Der Unternehmer Giorgio Ambrosio gründete 1926 die „Società Italiana Applicazioni Trasformazioni“ (Siata). In den Anfangsjahren konzentrierte sich Siata darauf, Autos von Fiat zu tunen. In den späten 1930er-Jahren baute Siata Rennwagen mit Fiat-Technik für die italienische „Tourismo Nationale“ Klasse. 1939 leitete Siata von diesen Rennwagen den Straßensportwagen Amica ab. 1959 übernahm Carlo Abarth die Firma Siata.
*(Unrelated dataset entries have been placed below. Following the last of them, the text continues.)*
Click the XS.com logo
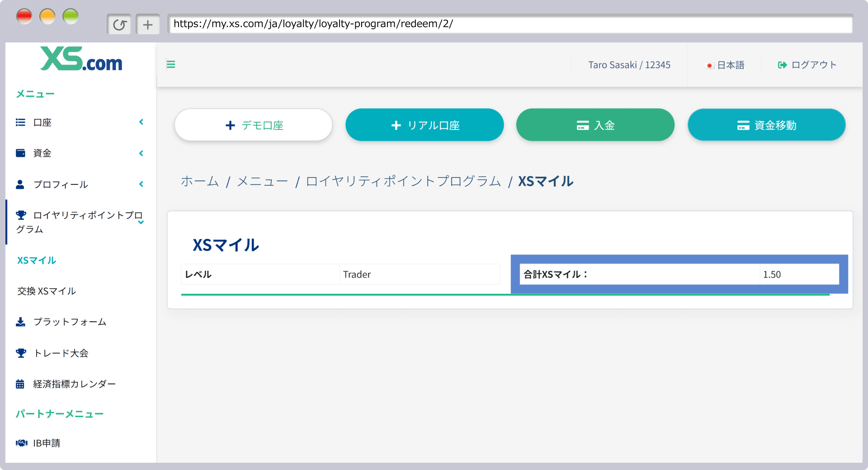 (81, 59)
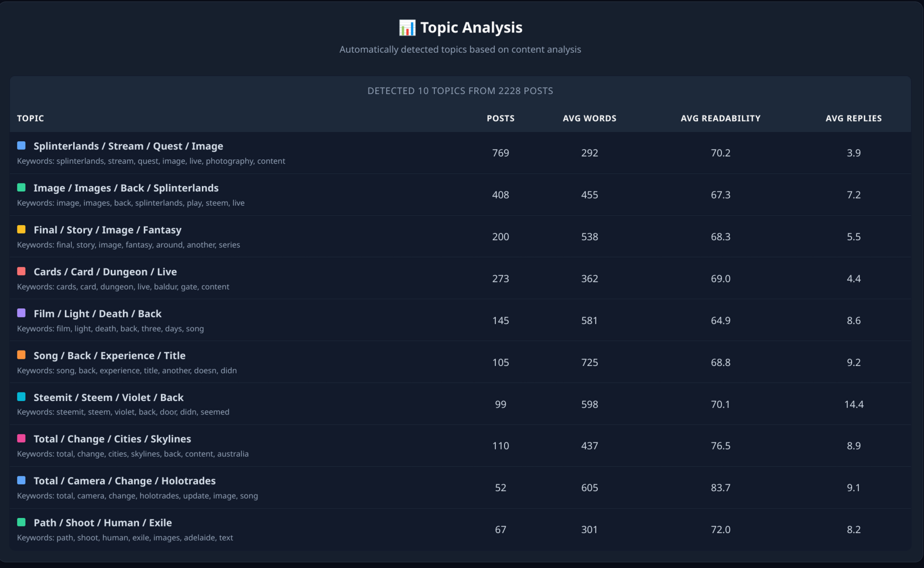The image size is (924, 568).
Task: Click the 14.4 avg replies value for Steemit
Action: pyautogui.click(x=853, y=404)
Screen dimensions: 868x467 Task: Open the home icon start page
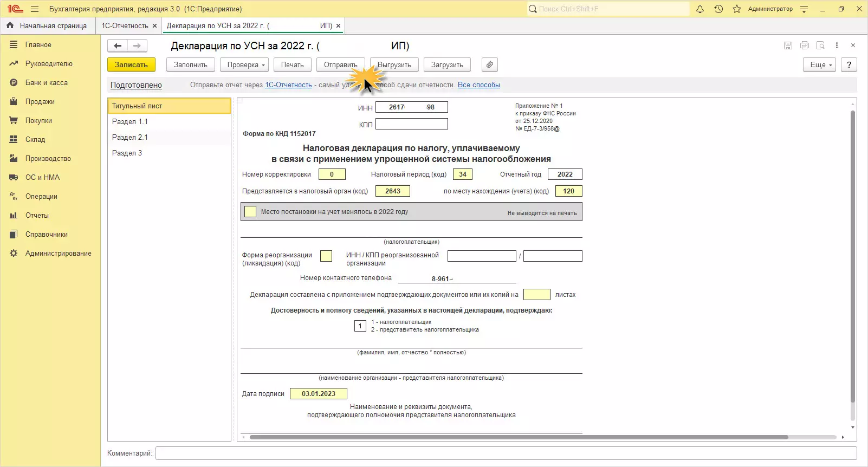coord(10,25)
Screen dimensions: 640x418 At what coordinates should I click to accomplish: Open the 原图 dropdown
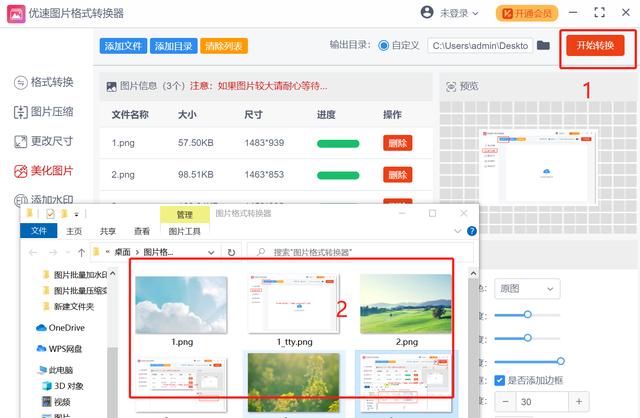pos(528,288)
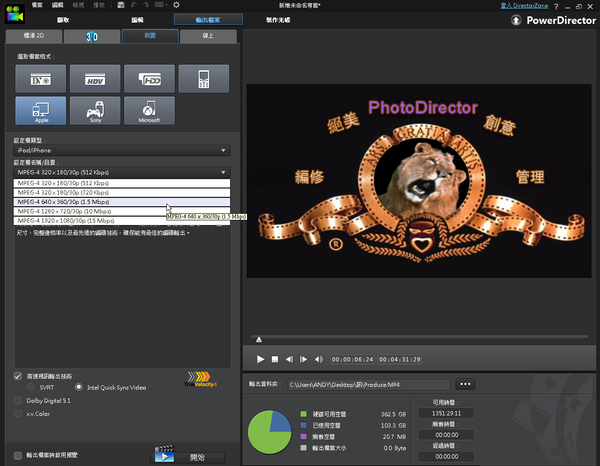The width and height of the screenshot is (600, 466).
Task: Pick the Microsoft Xbox format icon
Action: (149, 110)
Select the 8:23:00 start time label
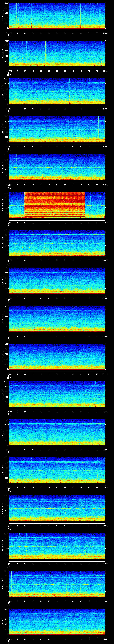The height and width of the screenshot is (644, 114). coord(9,374)
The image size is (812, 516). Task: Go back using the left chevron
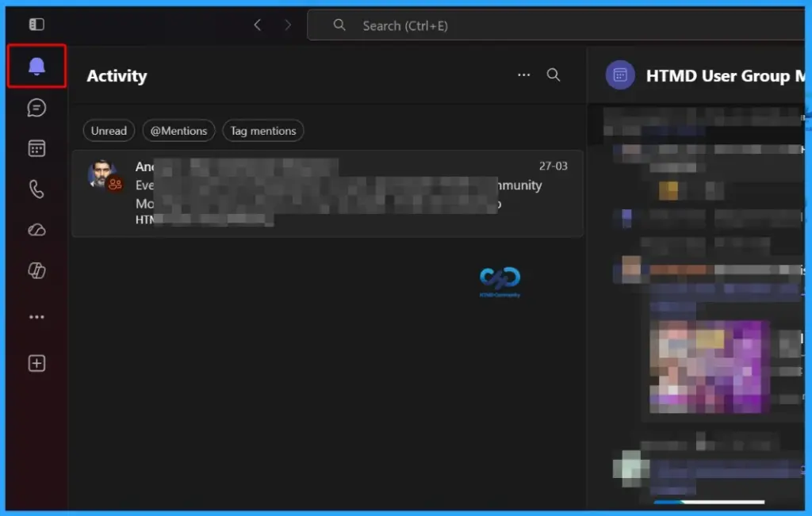(x=257, y=25)
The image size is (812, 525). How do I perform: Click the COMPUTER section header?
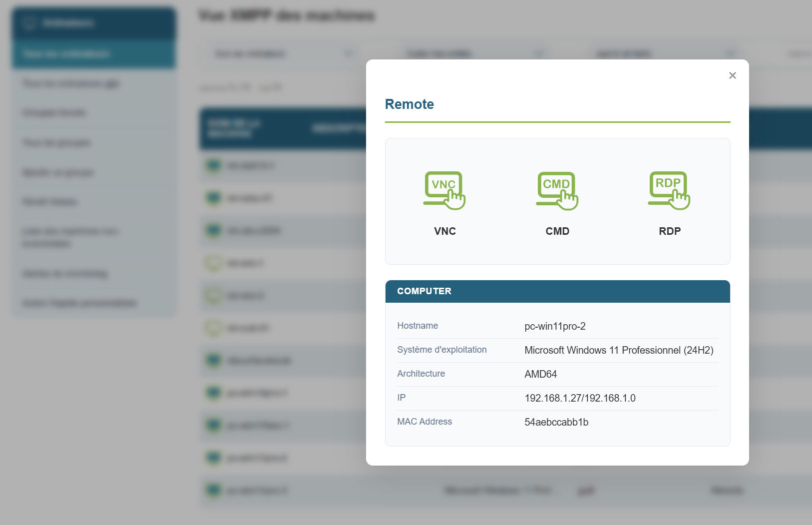tap(424, 291)
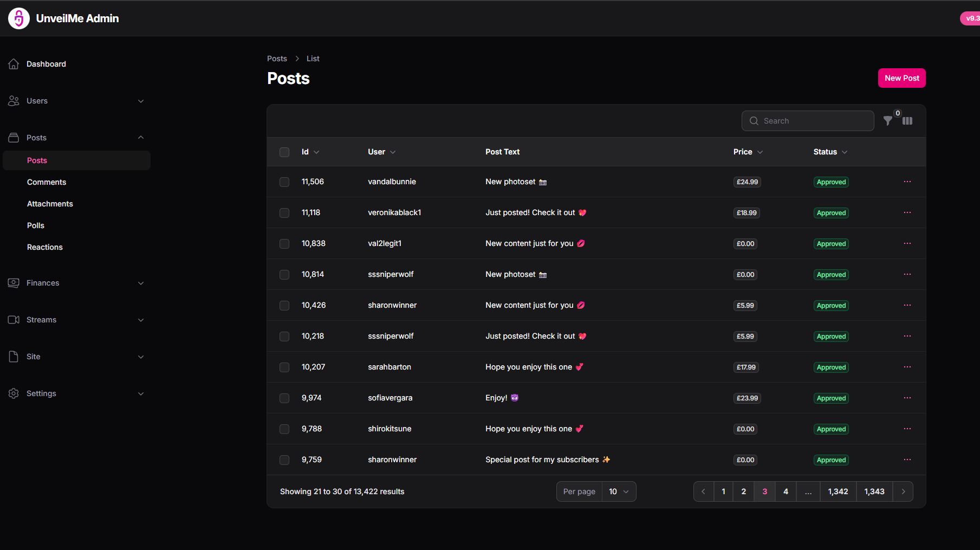Click the Dashboard home icon
This screenshot has width=980, height=550.
click(14, 64)
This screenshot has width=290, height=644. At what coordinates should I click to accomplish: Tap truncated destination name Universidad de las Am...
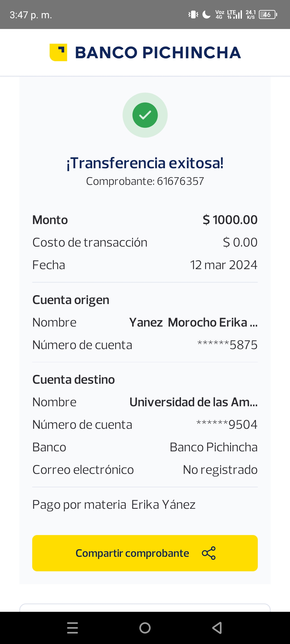click(193, 402)
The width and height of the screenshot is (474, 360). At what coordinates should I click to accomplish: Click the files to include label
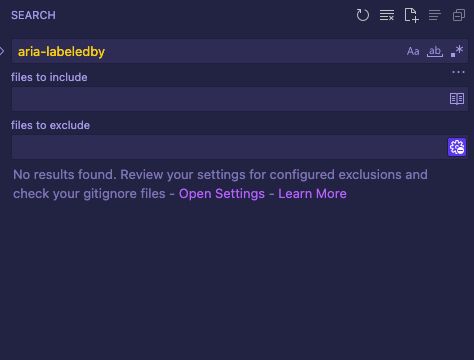[x=49, y=77]
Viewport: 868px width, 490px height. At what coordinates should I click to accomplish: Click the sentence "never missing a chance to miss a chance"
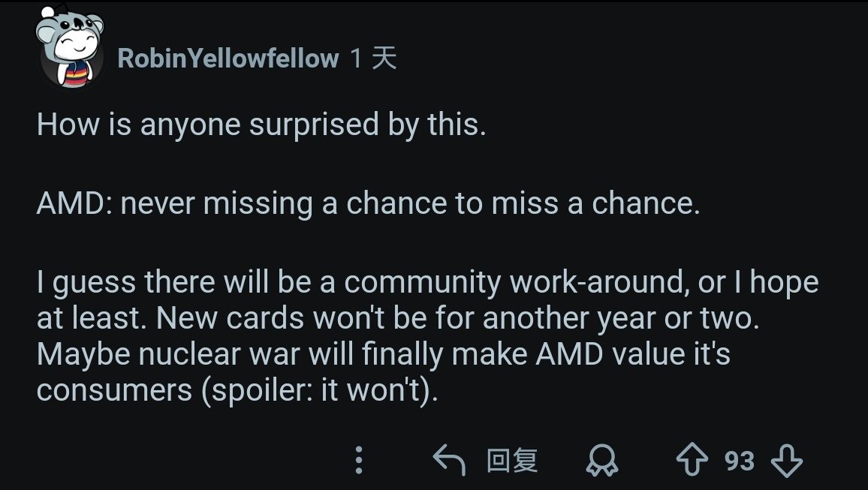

Schon seit 1948 baute der Karosseriebauer Società Italiana Applicazioni Trasformazioni den Roadster Siata Amica auf Grundlage des Fiat Topolino. Nach der Vorstellung des „Seicento“ nutzt Siata dessen Motor. Gut möglich, dass dies auch Carlo Abarth motiviert. Denn der Meister entwickelte parallel zum Abarth 750 Gran Turismo Derivazione für die Antriebstechnik des „Seicento“ ebenfalls einen Sportwagen mit eigenständiger Karosserie. Dessen Karosserie steuerte der Karosseriebauer Zagato bei! Schon auf dem Auto-Salon in Turin steht an der Seite des „Derivazione“ der Fiat-Abarth 750 GT Zagato.

Fiat-Abarth 750 GT Zagato

Abarth vervollständigte die Zagato-Karosserie mit dem „eigenen“ Motor und der Technik des „Seicento“. Mit dem kleinen Coupé schaffen die Partner Abarth und Zagato auf Anhieb einen Klassiker. Dessen Dach verfügt über die für Zagato typischen „Double Bubble“ Wölbungen. Auffällig ist auch die in Fahrrichtung leicht geöffnete Motorhaube. Ihre Form nimmt die gewölbte Form des Dachs auf. Dabei folgt die Gestaltung der Motorhaube ausschließlich dem Zweck. Die Öffnung der Haube stellt die Zufuhr der Luft sicher, die der Motor zum Atmen und für die Kühlung benötigt.

Fiat Abarth 750 Zagato Coupé
Heckansicht des Fiat Abarth 750 Zagato Coupé von 1958 (Foto: FIAT / Abarth)

Ohne die Wölbungen passt der stehende Vergaser des Abarth-Motors nicht unter die Haube. Von Anfang an sehen die Partner zwei Varianten des kleinen Coupés vor. Das Modell für den Heimatmarkt verfügt über offene Scheinwerfer. Bei der luxuriöseren Exportvariante decken coole Plexiglas-Abdeckungen die Scheinwerfer ab. Auch am Heck unterscheiden sich die beiden Varianten leicht. Mit der Luxusvariante nehmen Abarth und Zagato besonders Kunden in den USA ins Visier. Deshalb bekommt die den Namenszusatz „America“.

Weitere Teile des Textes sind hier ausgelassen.